Comments on the EDIFACT Syntax

EDIFACT files consist of

  • segments,

  • fields and

  • components.

Segments can be seen as rows, fields as columns, and components as a part of a column. A segment is always started using a segment identifier and is concluded using an ending character. Example: DTM+200:20060414:102'

The string DTM is the segment identifier, the simple quote sign is the ending character. A new segment has to be started after the end of a segment or there may not be any additional data.

The fields in a segment are separated by a metacharacter. This is, by default, the plus sign (+). Example: GID+2+00000005+00000005'

The segment consists of four field values: GID, 2, 00000005 and 00000005.

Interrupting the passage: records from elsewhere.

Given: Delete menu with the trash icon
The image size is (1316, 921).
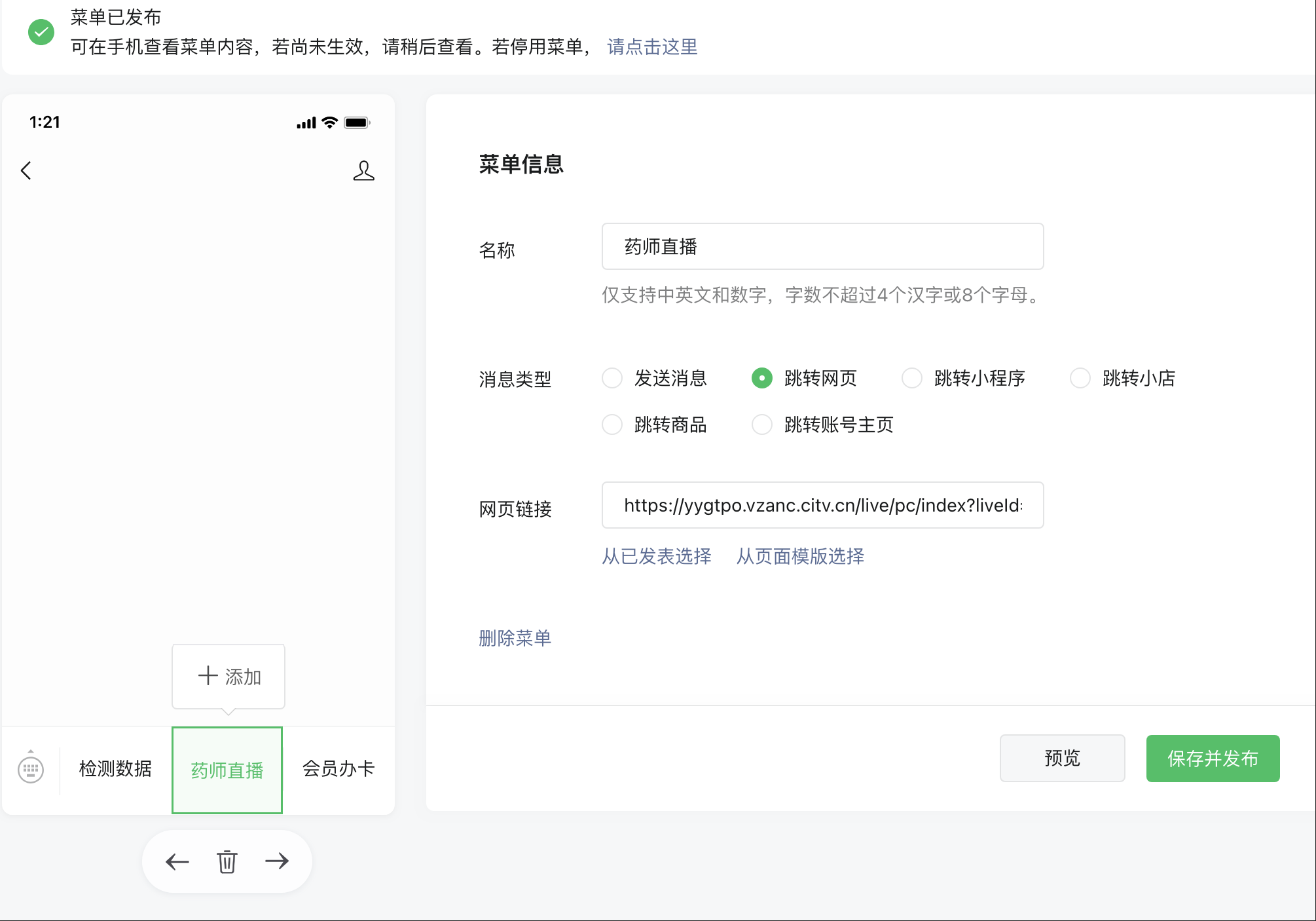Looking at the screenshot, I should point(227,861).
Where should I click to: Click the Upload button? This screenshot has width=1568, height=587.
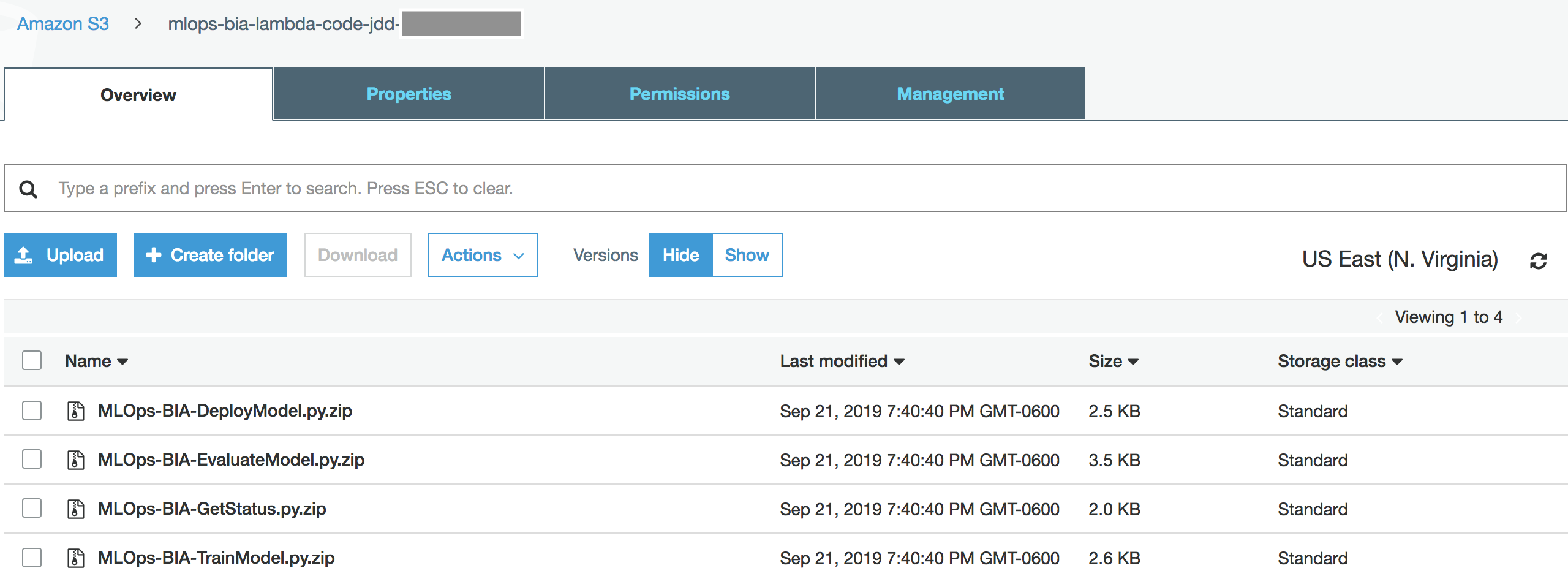[x=60, y=255]

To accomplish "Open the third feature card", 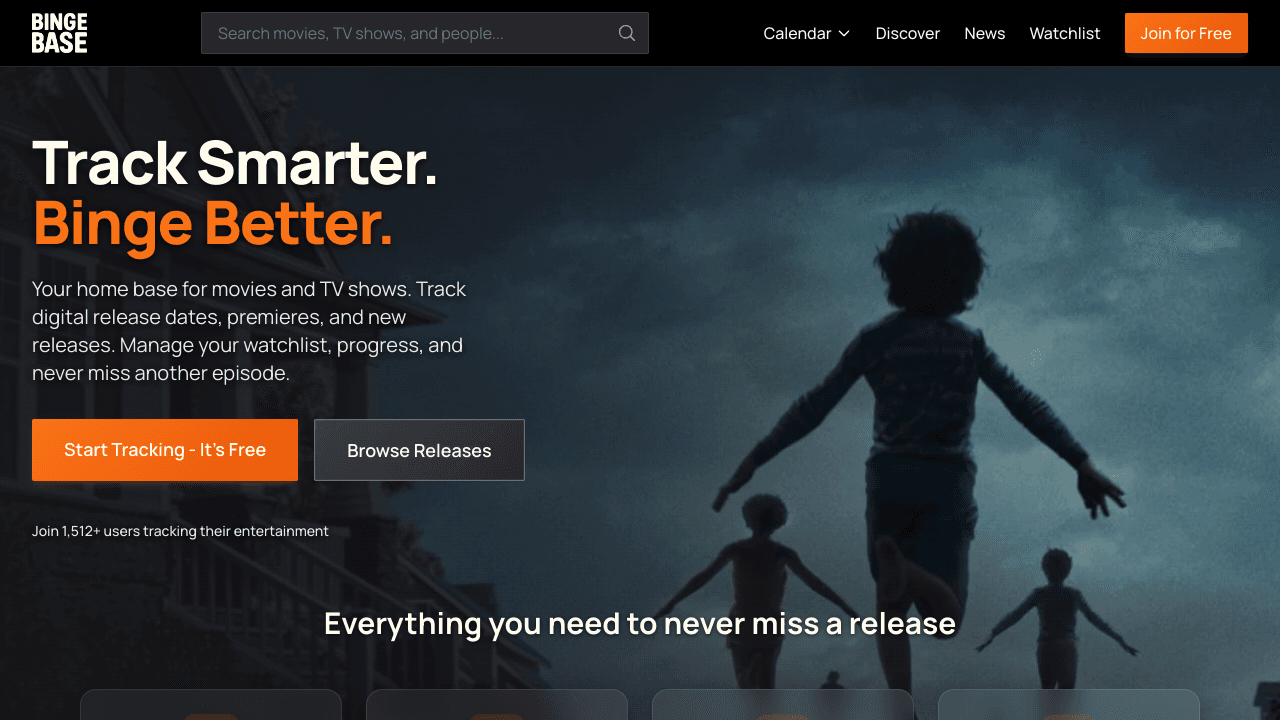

The components of a field are separated by a metacharacter. This is, by default, the colon (:). Example: UNH+IFTMIN:D:95B:UN:SUTC+1'

The second field in the segment consists of the 5 following components: IFTMIN, D, 95B, UN and SUTC.

The characters for segment end, delimiter, and component separator can be defined in the UNA segment of an EDIFACT file. The segment UNA is a special case: It describes the characters, with which segments and data are divided or masked within the segment. This segment is optional. If it is not specified, the default settings apply. If there is a UNA segment, it always has to be at the beginning of the document.

The following methods of compression are used in EDIFACT, in order to keep the size of the file small.

  • Blank fields are indicated by an additional field separator. Example: GID+++00000005'

The segment consists of 4 fields. Fields 2 and 3 are empty and will be skipped. The same mechanism is applied to components.

  • Blank fields at the end of a segment are indicated by stating the segment end after the last, non-blank character. Example: GID+2'

The segment actually consists of 4 fields, but fields 3 and 4 are empty. The segment end after the second field indicates that all other fields of the segments are empty.